According to a Wednesday report by IT research and analyst firm Gartner, while the sales of mobile phones reported a drop in this year's first quarter, the ongoing downturn failed to dampen the global sales of smartphones - with Apple and Research In Motion (RIM) driving growth in the smartphone market.
Both Apple and RIM posted an increase in their overall market share for the year, pertaining to smartphones. RIM's market share leaped from 13.3 percent to 19.9 percent, and Apple's market share rose from 5.3 percent to 10.8 percent.

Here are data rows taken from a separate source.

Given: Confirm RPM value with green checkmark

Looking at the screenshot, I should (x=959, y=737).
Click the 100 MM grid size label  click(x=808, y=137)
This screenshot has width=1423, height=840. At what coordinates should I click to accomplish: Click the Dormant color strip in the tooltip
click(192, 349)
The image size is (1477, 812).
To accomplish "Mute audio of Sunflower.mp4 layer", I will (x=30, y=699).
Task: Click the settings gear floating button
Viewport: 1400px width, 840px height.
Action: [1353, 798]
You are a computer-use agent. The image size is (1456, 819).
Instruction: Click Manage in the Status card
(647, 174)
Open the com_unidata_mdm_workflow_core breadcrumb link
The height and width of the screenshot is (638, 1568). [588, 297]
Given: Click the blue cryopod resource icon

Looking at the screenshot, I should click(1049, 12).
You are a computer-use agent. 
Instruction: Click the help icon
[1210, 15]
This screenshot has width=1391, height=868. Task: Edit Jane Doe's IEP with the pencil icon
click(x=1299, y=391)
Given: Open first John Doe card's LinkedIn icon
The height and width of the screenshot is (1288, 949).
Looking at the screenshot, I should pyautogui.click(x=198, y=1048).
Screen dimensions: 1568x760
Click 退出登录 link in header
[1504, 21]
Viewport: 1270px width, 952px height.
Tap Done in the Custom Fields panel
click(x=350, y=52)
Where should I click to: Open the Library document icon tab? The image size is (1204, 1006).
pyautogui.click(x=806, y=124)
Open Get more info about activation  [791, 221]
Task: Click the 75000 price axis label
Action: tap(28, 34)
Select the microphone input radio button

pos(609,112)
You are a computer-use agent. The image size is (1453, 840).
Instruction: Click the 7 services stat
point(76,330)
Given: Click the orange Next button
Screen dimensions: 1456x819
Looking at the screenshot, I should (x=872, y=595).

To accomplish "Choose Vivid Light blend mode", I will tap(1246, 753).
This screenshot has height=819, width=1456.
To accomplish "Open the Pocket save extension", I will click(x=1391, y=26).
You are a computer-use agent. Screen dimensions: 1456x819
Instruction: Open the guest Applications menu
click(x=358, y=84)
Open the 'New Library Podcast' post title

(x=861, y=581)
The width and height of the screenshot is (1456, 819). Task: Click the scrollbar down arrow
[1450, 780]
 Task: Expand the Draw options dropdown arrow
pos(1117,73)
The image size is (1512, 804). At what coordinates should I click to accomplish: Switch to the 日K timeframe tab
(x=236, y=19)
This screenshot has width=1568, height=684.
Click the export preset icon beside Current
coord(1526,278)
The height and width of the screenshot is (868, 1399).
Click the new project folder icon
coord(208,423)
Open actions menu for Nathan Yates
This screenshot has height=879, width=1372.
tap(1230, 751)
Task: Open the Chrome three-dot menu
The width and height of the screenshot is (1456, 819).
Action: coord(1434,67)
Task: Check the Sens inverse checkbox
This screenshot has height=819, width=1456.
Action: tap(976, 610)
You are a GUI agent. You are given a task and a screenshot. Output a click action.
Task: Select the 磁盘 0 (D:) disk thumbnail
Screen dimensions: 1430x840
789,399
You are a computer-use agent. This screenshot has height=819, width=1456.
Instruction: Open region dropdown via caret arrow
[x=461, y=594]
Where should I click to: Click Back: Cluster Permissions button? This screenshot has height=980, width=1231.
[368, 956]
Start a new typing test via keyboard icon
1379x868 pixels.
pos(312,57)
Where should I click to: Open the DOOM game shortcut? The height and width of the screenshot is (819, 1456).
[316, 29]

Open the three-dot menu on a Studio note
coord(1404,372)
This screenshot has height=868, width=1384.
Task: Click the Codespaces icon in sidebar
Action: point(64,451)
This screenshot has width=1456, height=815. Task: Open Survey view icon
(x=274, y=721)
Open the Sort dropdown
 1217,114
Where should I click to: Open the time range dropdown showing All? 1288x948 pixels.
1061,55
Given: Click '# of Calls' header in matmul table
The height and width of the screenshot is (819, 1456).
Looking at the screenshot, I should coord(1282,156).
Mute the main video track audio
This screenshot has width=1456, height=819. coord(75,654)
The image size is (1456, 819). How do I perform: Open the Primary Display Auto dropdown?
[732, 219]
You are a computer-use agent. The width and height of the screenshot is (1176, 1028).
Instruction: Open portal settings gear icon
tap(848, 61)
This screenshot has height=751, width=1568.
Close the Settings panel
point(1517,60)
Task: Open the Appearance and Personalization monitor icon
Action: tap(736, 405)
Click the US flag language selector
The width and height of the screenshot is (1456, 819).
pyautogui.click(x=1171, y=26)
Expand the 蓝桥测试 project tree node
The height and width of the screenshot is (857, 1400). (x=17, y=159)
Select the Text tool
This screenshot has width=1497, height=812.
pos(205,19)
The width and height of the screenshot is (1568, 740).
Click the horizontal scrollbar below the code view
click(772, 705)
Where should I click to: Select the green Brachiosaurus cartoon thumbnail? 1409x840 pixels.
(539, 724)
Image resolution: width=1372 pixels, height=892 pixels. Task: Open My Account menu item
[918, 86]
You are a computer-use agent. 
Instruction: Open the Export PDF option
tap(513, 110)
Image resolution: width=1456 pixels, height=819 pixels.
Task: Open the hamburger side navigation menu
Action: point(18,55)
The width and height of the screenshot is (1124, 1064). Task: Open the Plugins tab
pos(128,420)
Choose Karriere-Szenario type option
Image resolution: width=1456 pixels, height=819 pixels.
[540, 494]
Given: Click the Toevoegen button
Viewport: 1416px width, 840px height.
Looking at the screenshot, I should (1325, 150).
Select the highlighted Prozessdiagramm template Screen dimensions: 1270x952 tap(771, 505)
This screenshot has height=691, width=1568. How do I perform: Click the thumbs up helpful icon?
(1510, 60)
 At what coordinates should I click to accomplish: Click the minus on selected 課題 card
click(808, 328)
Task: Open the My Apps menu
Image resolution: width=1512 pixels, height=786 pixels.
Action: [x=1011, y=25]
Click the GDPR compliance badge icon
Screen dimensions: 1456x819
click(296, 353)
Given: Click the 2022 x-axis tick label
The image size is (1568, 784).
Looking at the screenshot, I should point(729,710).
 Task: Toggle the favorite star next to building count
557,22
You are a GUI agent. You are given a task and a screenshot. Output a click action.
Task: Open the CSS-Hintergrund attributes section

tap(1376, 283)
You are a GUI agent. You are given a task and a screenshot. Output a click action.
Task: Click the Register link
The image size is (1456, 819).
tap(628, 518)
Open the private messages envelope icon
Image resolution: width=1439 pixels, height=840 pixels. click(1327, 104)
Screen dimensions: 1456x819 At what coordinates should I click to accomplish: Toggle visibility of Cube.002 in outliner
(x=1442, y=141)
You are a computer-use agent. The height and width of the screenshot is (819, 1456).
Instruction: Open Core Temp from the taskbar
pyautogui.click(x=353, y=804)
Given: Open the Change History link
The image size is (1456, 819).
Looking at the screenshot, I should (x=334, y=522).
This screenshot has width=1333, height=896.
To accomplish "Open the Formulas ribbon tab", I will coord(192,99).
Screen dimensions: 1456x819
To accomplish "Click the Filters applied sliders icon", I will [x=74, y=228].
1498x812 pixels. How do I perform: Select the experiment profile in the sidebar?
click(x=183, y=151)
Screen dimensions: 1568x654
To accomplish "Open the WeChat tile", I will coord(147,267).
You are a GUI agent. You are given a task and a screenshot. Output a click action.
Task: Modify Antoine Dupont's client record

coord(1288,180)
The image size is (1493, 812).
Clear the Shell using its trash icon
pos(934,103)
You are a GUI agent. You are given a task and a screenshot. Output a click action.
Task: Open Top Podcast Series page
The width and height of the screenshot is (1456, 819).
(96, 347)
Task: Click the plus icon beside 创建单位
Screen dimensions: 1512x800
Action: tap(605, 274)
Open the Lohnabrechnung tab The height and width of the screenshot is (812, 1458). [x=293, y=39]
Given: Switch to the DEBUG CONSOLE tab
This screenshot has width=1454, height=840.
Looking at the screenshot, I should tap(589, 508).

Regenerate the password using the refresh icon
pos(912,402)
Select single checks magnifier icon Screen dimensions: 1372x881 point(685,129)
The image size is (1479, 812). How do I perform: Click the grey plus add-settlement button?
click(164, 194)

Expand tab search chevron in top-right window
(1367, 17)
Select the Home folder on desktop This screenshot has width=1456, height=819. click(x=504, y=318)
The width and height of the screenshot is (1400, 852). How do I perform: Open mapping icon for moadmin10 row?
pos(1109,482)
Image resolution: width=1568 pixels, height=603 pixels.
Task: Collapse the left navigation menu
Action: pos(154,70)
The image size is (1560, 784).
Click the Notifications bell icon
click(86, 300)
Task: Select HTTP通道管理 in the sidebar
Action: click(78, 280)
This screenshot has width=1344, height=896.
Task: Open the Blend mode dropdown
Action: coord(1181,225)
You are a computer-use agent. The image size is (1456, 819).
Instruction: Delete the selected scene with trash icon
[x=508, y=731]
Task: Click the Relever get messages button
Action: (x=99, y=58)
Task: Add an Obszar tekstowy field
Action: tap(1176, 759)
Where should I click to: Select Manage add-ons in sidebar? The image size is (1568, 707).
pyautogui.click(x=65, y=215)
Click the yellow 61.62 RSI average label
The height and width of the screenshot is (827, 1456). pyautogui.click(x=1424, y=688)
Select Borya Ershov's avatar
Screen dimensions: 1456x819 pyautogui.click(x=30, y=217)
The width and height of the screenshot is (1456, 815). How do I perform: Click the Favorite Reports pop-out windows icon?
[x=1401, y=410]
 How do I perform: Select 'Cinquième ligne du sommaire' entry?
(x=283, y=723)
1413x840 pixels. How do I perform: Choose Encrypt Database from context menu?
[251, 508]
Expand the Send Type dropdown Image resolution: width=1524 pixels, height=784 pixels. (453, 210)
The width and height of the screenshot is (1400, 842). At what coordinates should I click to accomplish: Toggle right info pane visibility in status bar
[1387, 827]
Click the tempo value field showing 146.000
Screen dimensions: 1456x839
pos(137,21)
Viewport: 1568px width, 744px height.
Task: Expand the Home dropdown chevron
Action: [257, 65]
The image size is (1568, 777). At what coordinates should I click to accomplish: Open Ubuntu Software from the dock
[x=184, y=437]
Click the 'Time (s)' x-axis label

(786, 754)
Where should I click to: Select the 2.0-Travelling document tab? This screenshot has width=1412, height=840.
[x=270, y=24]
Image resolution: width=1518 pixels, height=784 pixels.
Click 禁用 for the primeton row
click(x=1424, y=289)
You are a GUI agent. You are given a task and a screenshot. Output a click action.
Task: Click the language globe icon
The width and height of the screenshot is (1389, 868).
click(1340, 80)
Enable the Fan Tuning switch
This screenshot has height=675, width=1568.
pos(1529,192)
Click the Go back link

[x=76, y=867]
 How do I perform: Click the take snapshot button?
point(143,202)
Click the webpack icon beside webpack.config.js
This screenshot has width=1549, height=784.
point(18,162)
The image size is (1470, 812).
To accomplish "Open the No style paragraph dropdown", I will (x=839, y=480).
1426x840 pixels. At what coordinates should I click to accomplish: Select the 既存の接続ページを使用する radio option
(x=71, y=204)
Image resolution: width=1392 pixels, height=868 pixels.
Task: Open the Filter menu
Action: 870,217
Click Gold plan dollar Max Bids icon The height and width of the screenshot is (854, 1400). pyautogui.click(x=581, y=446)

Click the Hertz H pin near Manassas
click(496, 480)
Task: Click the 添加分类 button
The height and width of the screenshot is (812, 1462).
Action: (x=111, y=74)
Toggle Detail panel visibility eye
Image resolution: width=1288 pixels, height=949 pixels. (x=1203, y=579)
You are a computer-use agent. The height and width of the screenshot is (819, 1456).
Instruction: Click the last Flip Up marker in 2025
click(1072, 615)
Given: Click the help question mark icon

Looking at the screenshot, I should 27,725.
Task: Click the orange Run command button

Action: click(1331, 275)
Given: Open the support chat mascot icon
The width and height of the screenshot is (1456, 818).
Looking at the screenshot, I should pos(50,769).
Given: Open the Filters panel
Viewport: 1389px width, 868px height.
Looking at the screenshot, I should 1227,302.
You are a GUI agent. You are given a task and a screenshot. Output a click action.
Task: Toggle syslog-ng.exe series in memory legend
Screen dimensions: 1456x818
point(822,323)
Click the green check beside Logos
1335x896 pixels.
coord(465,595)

Surprisingly for some, the 7.2 million units sales of the BlackBerry-maker RIM outpaced the 3.9 million iPhones sales of Apple.
Despite the fact that smartphones sales constitute only about 13.5 percent of total mobile devices sales, the growth in smartphone market, even amid recession indicates the built-up consumer demand for superior-functioning devices, though their high price might just stand in the way of future growth in difficult times!
Talking about the consumers' preference for high-end devices, Roberta Cozza, principal analyst at Gartner, said: "Much of the smartphone growth during the first quarter of 2009 was driven by touch-screen products. 'Touch' was enough of a driver in the mid-tier space, but tighter integration with applications and services around music, mobile e-mail and Internet browsing made the difference at the high end of the market."